--- begin ---

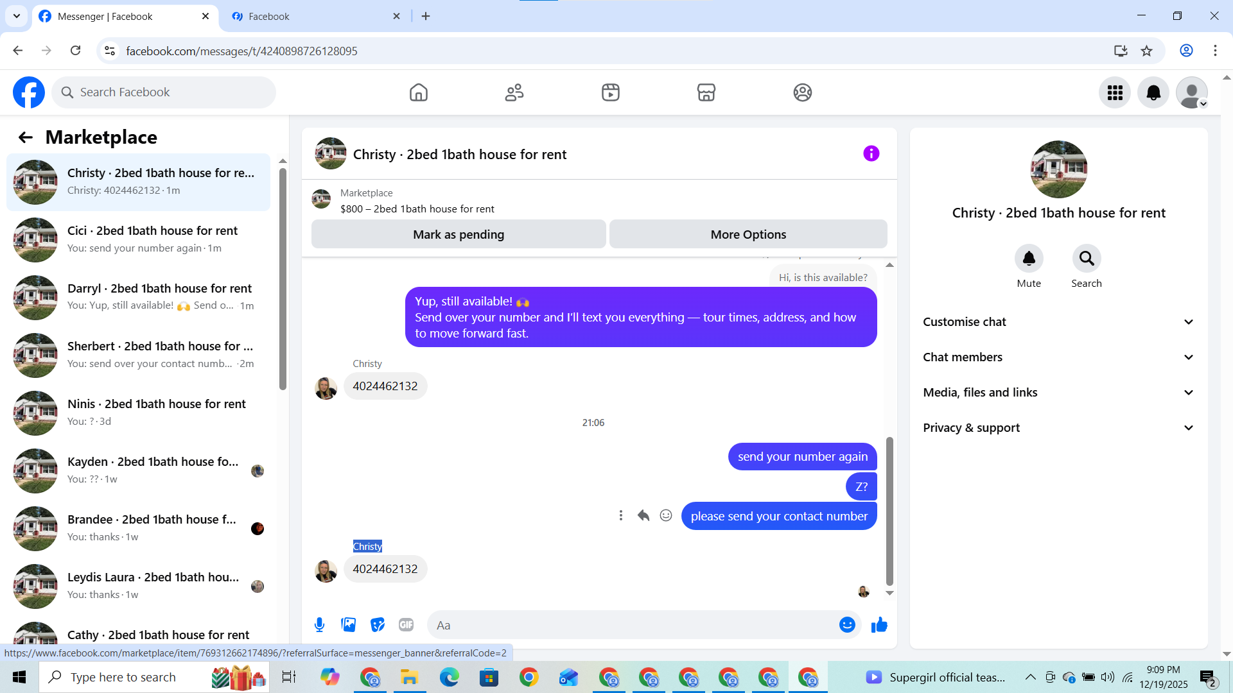The image size is (1233, 693).
Task: Open Marketplace icon in top navigation
Action: pyautogui.click(x=706, y=92)
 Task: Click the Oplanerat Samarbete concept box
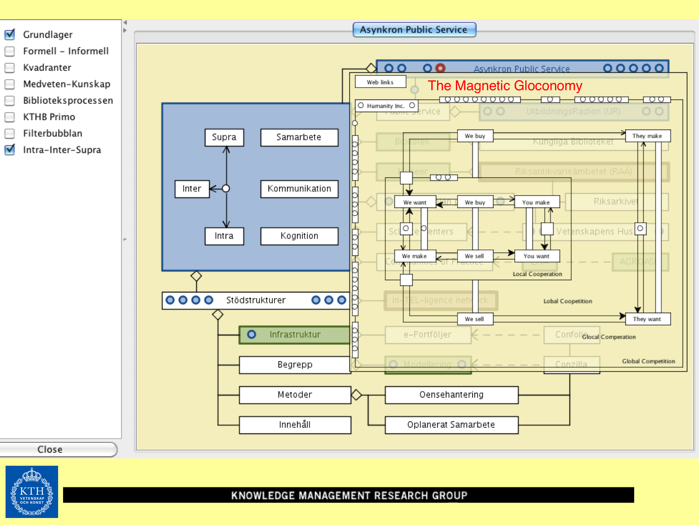click(451, 424)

--- end ---

_EXERCISE TASK_
Please repeat the lines above word for word, leaving out the pictures.

_SOLVED PROBLEM_
The image size is (1233, 693).
Task: Open Marketplace icon in top navigation
Action: pyautogui.click(x=706, y=92)
 Task: Click the Oplanerat Samarbete concept box
click(451, 424)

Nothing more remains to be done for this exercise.